_AIM OF THE TASK_
Pull out each line of the entries below that contains the string "width", copying it in full. Treat matches as case-sensitive.

_DATA SHOWN_
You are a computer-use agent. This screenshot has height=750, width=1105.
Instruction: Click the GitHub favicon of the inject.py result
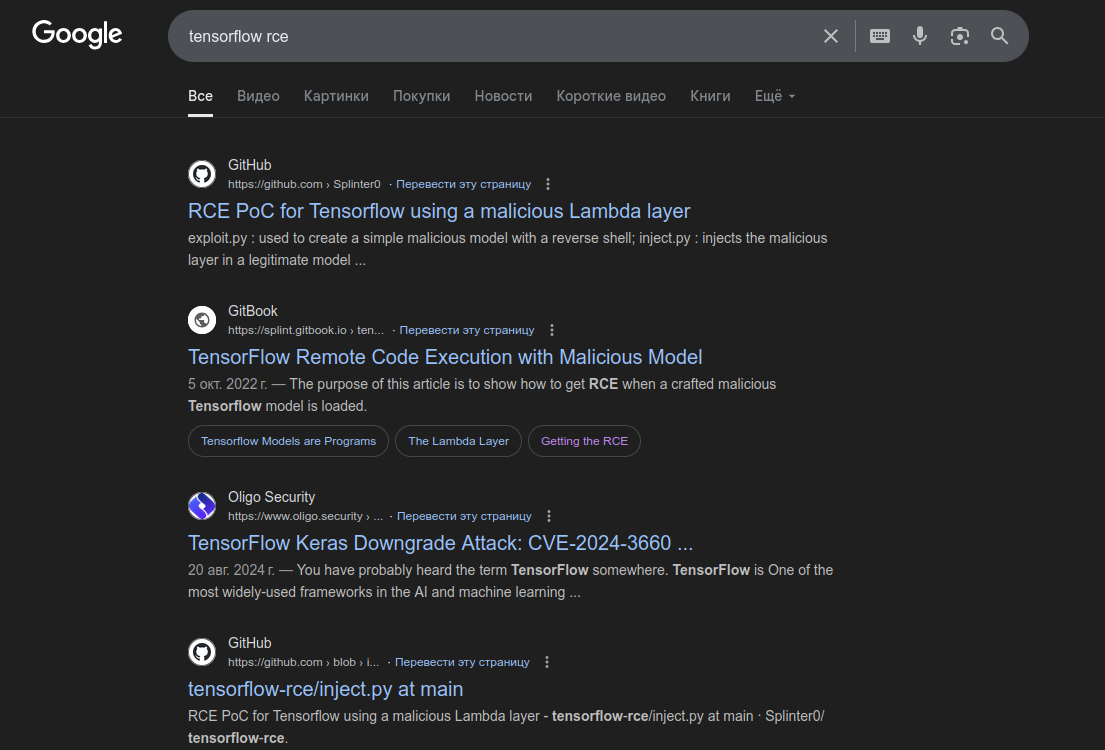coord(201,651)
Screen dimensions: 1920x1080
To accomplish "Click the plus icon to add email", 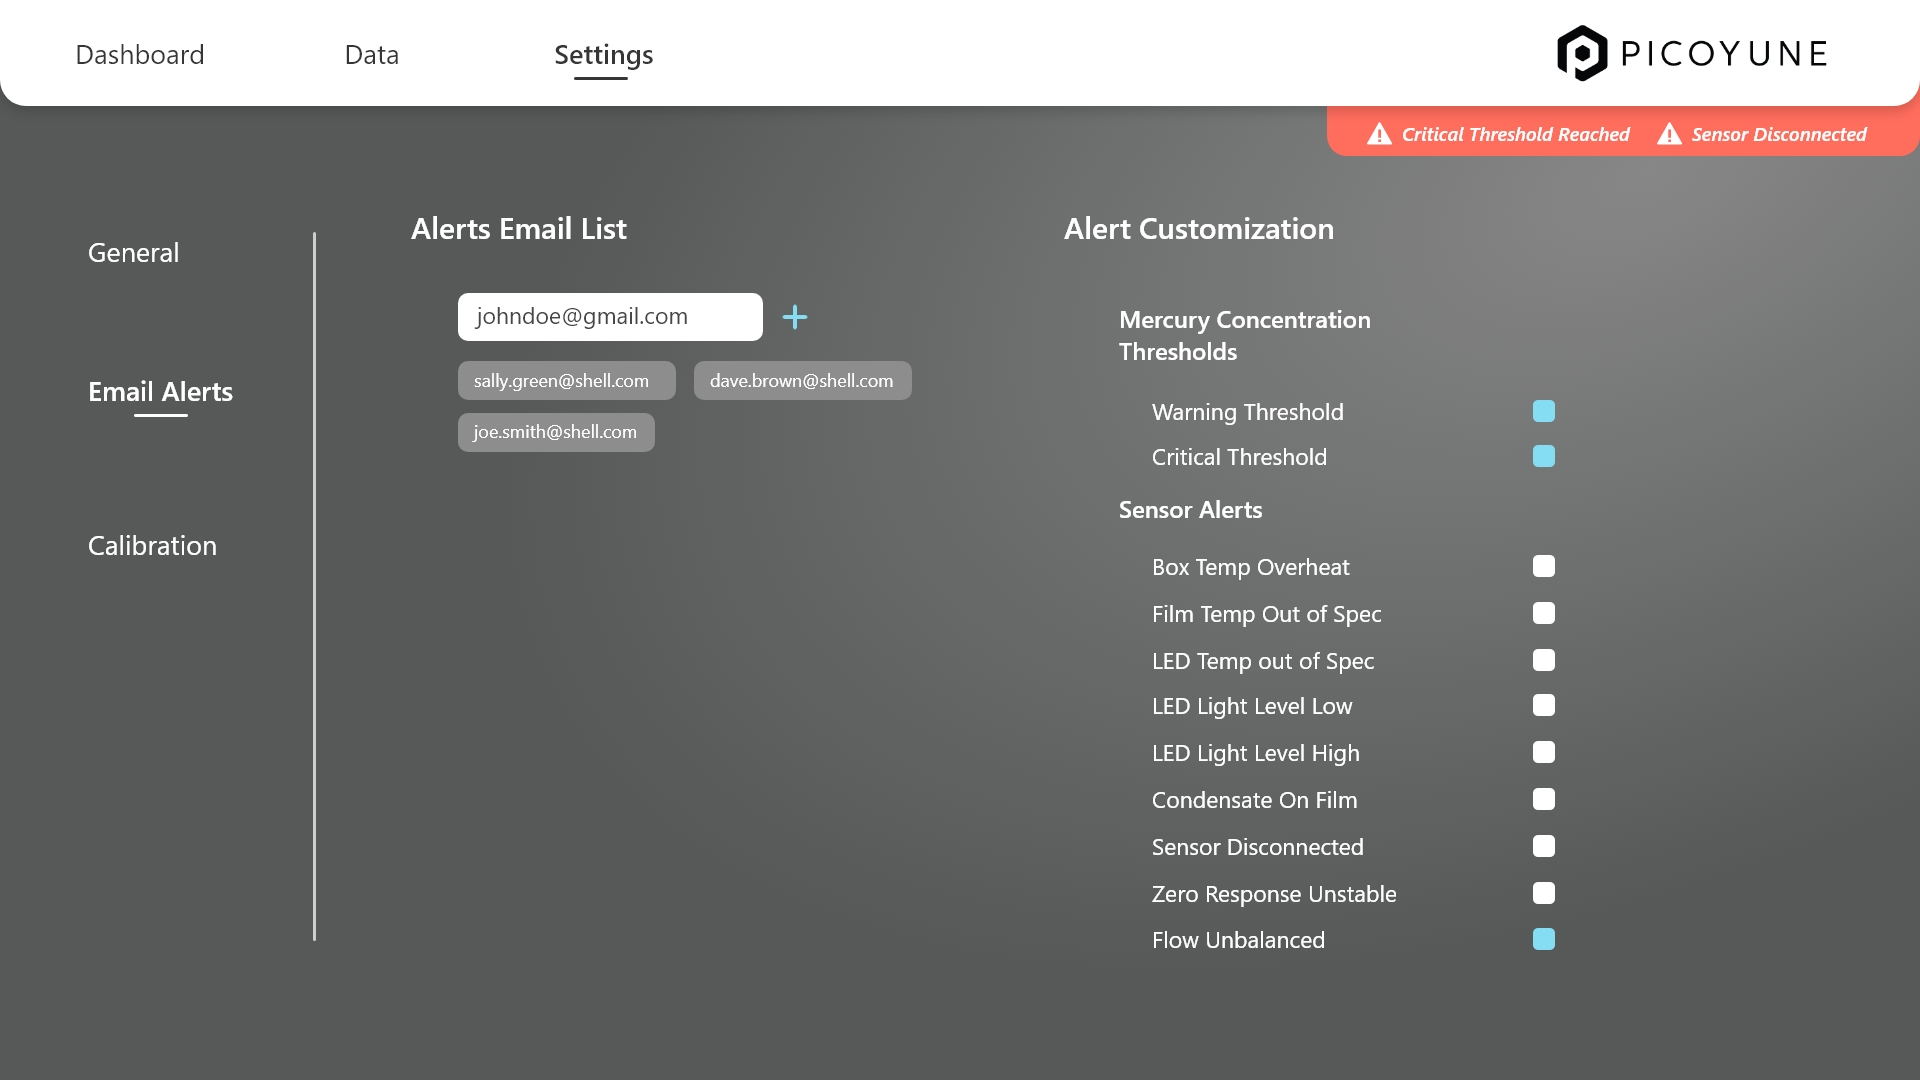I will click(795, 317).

==

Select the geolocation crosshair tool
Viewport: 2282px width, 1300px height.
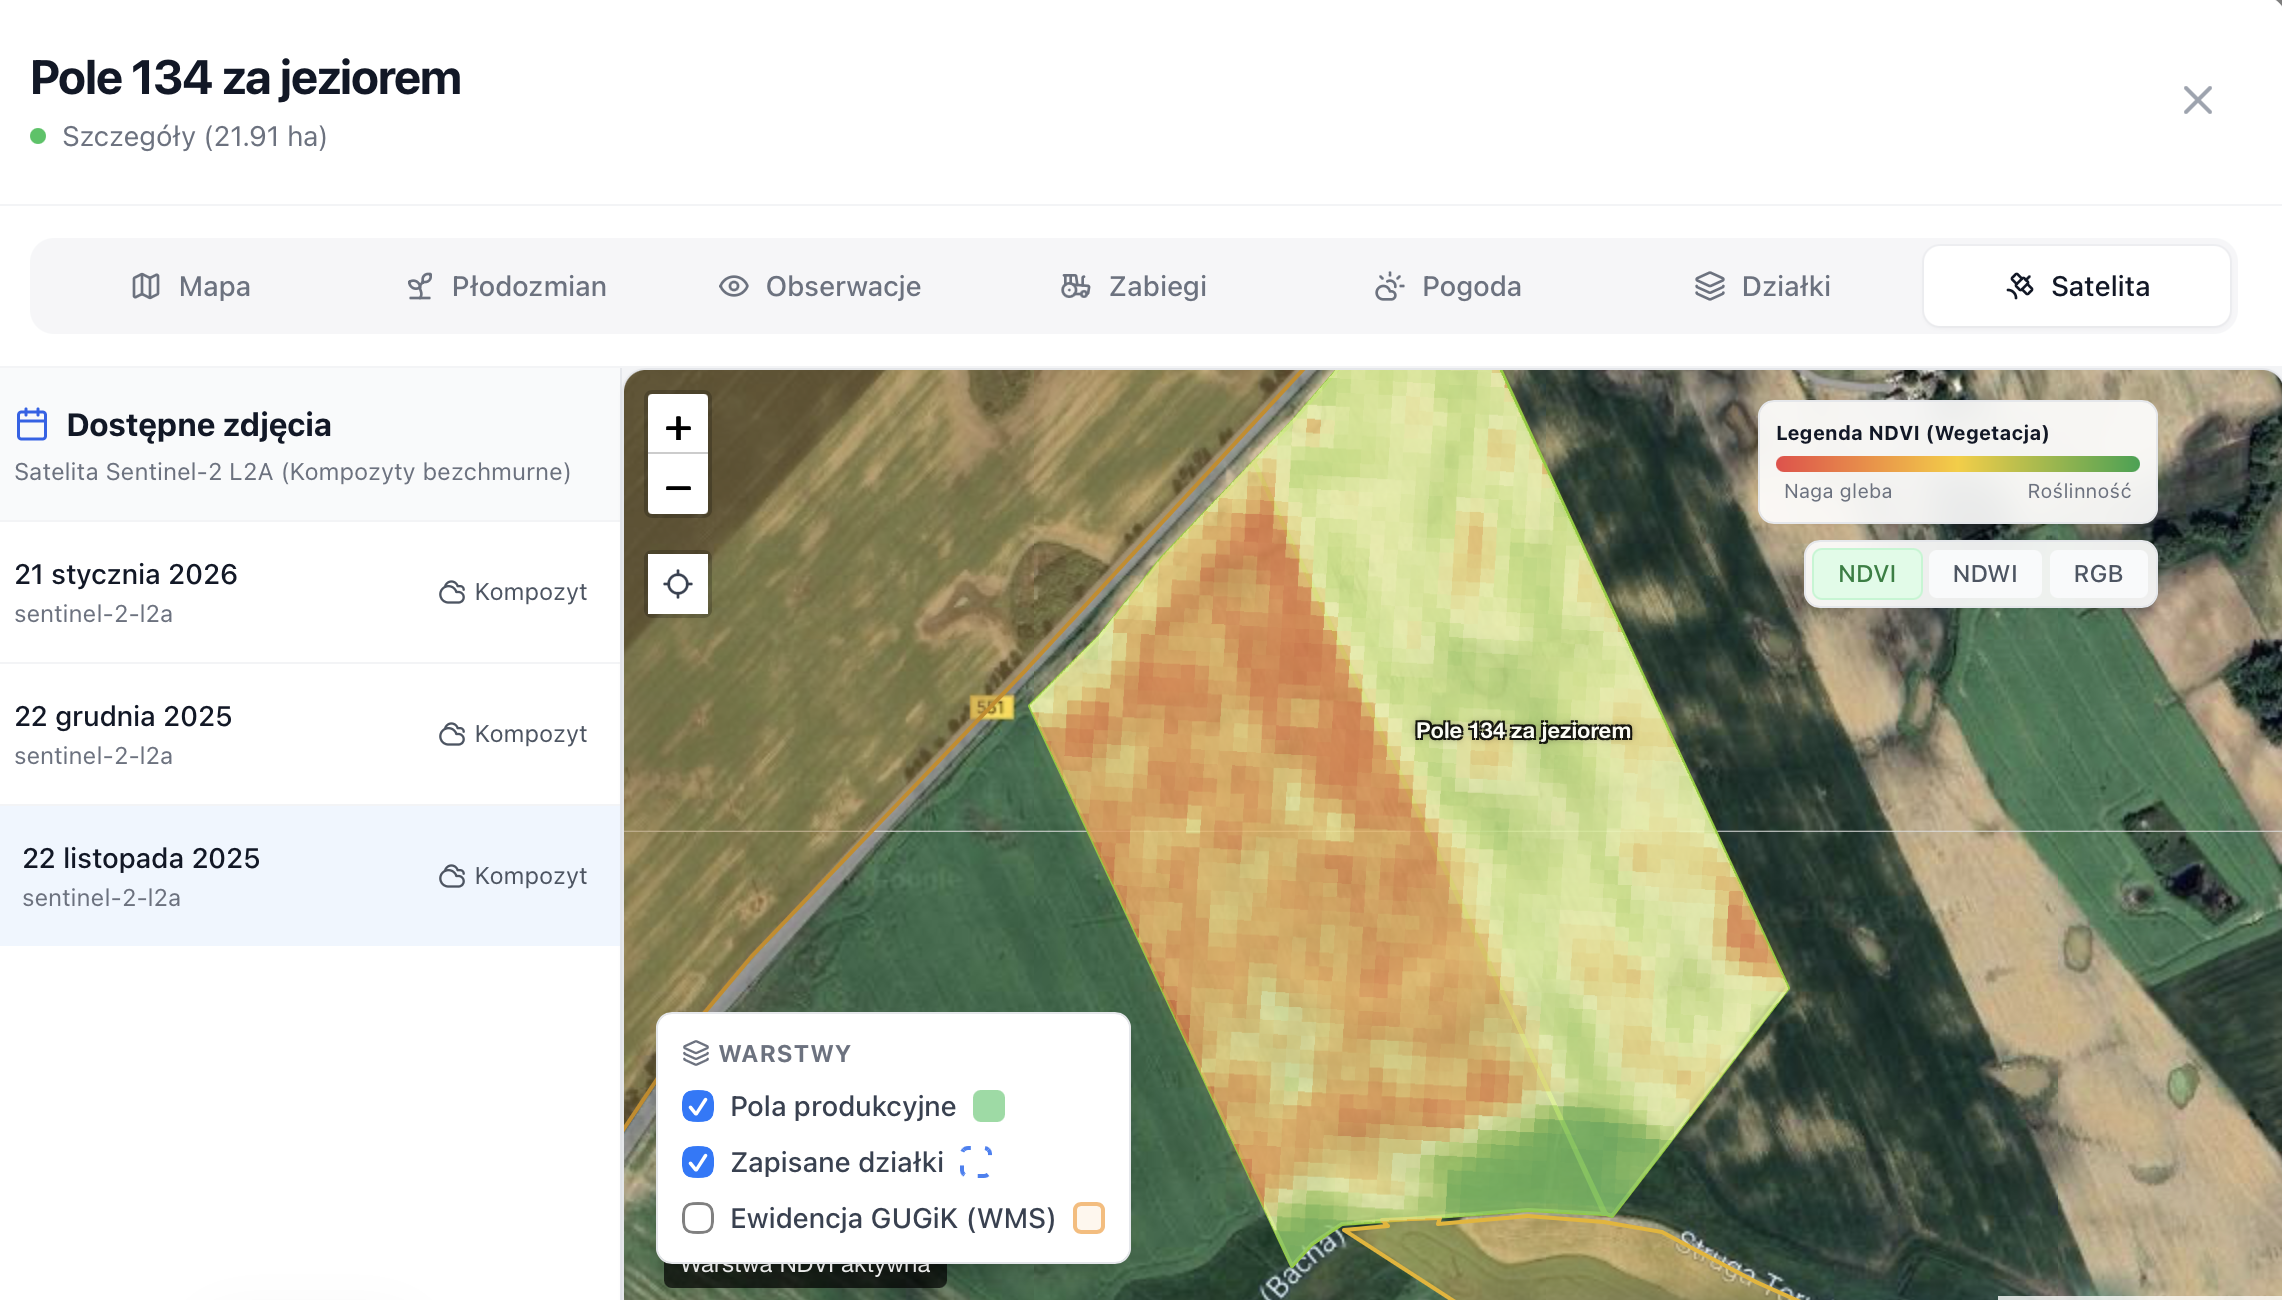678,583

_THE RESULT_
You are a computer-use agent. This screenshot has height=750, width=1105.
Viewport: 2282px width, 1300px height.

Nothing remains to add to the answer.